▶ [Short problem] Reproduce the lines of data starting at the line containing "Task: Select the 0708 time label" and ending at the line containing "coord(856,602)", including both of those lines.

Lines of data:
+ + +

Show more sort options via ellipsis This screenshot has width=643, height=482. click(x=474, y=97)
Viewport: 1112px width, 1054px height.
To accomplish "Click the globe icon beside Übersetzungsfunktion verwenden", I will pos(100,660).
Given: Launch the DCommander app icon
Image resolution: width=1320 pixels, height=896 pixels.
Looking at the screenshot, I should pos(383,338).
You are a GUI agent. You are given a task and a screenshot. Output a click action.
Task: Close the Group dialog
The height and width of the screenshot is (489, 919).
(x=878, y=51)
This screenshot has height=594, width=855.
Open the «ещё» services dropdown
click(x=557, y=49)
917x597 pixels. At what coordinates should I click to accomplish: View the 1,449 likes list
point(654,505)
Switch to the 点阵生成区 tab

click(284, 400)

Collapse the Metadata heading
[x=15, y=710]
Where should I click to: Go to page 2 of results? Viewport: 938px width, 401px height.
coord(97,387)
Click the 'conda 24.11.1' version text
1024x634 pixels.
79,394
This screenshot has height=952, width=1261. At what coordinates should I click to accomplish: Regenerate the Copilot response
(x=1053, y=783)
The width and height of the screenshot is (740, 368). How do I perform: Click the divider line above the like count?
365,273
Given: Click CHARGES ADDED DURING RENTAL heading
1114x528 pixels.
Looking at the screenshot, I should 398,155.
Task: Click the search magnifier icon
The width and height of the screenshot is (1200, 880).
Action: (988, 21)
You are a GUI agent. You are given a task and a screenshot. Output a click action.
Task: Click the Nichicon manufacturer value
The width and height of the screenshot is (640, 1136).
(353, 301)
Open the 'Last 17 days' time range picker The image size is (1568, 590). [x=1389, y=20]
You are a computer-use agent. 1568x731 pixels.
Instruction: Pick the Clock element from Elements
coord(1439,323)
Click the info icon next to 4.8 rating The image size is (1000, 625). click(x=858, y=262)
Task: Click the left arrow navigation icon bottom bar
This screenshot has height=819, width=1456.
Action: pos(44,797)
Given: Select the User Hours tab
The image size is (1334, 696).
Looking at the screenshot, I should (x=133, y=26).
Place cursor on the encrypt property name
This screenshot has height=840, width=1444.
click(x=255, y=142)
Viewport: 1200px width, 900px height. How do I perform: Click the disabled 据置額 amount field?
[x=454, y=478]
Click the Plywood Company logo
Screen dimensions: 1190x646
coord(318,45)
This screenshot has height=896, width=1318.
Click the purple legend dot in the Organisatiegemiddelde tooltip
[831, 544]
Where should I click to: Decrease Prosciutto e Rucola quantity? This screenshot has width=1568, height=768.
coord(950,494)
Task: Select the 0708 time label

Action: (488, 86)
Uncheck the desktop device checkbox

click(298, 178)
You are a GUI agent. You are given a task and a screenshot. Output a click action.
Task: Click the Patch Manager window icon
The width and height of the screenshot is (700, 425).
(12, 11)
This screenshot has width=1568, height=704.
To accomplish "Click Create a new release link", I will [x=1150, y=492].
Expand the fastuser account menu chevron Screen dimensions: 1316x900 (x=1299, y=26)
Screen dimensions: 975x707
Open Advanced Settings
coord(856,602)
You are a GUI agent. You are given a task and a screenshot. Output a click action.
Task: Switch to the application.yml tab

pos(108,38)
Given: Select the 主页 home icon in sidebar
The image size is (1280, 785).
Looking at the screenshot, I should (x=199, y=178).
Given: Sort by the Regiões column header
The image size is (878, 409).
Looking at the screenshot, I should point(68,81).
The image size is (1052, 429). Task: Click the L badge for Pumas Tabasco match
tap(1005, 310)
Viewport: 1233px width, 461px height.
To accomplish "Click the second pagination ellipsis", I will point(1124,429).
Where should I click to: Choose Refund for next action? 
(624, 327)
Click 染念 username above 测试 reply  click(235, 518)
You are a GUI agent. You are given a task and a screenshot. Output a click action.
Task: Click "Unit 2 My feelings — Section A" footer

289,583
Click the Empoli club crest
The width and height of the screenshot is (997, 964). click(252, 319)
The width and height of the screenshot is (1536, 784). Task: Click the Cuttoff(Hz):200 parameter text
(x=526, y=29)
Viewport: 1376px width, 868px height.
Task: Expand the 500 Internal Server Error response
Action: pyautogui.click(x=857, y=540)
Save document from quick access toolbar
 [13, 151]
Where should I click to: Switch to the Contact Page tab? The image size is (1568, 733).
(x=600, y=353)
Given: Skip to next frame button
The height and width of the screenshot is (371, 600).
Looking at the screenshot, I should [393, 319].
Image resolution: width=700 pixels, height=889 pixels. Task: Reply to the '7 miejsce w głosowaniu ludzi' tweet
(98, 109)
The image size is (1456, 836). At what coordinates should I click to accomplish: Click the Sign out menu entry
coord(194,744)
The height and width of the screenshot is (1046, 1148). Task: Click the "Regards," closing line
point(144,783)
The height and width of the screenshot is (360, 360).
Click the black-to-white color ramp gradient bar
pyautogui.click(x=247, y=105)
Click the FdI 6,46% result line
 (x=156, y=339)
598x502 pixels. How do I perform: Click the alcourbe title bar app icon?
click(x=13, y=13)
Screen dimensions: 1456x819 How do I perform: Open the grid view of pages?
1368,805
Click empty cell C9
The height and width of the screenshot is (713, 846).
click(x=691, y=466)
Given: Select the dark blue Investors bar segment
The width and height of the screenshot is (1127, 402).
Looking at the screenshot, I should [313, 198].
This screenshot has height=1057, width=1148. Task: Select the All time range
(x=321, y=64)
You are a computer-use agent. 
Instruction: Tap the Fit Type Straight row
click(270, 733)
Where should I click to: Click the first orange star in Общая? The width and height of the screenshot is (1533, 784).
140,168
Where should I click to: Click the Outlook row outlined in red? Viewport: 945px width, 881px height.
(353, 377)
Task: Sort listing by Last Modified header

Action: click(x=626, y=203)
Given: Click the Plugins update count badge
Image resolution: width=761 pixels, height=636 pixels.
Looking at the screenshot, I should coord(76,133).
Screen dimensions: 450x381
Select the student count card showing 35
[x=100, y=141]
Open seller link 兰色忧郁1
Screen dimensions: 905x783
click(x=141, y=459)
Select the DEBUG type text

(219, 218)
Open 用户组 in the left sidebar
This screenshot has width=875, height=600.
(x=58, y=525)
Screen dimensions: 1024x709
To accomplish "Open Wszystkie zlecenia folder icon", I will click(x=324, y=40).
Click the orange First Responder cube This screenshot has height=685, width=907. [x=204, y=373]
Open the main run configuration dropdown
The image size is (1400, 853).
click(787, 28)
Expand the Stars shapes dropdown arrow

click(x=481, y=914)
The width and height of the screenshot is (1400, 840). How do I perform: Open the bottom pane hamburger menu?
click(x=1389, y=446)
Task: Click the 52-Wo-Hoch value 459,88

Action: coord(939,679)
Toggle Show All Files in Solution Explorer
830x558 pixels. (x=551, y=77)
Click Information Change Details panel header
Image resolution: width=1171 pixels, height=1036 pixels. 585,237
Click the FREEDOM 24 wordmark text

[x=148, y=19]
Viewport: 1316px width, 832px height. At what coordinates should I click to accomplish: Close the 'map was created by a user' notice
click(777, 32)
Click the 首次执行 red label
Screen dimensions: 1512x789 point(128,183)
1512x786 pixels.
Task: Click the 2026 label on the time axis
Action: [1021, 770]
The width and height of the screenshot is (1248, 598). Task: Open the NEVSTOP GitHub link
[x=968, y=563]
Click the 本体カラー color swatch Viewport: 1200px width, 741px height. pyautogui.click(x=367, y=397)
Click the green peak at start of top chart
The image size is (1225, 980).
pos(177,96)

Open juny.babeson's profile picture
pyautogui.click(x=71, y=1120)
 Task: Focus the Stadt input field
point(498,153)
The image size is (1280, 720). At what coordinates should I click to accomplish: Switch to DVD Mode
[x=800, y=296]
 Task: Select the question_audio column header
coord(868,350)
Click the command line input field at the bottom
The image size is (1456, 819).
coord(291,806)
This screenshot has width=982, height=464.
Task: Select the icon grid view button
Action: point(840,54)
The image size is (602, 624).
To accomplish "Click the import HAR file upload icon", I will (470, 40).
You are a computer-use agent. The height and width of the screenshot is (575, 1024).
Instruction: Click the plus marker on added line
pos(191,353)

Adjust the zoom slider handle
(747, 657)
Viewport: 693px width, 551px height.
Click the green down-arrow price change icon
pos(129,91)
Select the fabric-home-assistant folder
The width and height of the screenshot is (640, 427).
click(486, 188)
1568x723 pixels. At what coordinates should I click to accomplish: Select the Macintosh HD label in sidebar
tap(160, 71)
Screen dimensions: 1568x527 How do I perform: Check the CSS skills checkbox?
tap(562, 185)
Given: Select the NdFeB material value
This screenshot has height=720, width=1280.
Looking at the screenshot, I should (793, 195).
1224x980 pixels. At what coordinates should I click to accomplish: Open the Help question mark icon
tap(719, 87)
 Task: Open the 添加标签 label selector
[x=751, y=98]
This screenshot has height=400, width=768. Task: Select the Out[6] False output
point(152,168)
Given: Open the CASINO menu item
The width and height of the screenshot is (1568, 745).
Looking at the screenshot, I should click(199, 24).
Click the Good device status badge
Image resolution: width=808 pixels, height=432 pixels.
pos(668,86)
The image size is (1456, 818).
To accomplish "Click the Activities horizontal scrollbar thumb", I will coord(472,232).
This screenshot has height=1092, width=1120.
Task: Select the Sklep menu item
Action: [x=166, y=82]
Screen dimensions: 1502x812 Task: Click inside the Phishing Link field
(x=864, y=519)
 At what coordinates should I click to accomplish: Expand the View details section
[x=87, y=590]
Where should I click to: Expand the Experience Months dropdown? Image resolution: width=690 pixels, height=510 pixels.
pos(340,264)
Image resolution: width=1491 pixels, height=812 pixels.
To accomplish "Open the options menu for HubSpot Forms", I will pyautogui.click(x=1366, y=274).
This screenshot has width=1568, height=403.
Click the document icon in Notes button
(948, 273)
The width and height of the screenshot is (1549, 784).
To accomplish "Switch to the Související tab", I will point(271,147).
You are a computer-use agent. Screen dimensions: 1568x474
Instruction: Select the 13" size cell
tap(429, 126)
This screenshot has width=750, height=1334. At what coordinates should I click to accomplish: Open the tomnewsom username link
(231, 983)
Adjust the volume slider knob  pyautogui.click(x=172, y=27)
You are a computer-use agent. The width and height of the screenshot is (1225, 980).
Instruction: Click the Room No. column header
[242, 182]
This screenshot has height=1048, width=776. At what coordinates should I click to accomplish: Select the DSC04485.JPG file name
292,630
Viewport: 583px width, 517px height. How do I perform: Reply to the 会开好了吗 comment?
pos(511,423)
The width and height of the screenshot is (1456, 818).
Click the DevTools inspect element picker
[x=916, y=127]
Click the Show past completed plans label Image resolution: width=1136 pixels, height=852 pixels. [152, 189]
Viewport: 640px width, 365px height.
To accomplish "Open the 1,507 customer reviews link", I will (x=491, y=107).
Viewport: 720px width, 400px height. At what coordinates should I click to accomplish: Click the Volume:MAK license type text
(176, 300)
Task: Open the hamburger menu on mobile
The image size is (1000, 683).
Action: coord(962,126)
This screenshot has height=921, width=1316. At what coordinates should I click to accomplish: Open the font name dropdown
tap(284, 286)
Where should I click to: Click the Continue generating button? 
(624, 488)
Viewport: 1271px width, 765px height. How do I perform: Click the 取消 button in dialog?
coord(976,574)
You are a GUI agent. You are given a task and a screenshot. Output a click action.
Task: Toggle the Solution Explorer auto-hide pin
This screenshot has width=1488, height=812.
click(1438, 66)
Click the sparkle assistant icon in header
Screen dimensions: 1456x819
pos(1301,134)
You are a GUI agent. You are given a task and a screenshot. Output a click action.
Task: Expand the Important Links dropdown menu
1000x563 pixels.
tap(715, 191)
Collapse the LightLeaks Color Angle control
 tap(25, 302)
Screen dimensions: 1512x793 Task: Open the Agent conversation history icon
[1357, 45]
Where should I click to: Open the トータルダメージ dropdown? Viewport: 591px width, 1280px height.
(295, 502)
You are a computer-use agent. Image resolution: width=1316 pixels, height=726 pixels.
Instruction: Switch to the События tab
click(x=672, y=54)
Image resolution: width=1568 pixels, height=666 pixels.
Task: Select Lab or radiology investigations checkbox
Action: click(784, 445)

+ + +

▶ [Output for this task]
Task: Select the 0708 time label

Action: (488, 86)
Uncheck the desktop device checkbox

click(298, 178)
You are a GUI agent. You are given a task and a screenshot. Output a click action.
Task: Click the Patch Manager window icon
The width and height of the screenshot is (700, 425).
(12, 11)
This screenshot has width=1568, height=704.
To accomplish "Click Create a new release link", I will [x=1150, y=492].
Expand the fastuser account menu chevron Screen dimensions: 1316x900 (x=1299, y=26)
Screen dimensions: 975x707
Open Advanced Settings
coord(856,602)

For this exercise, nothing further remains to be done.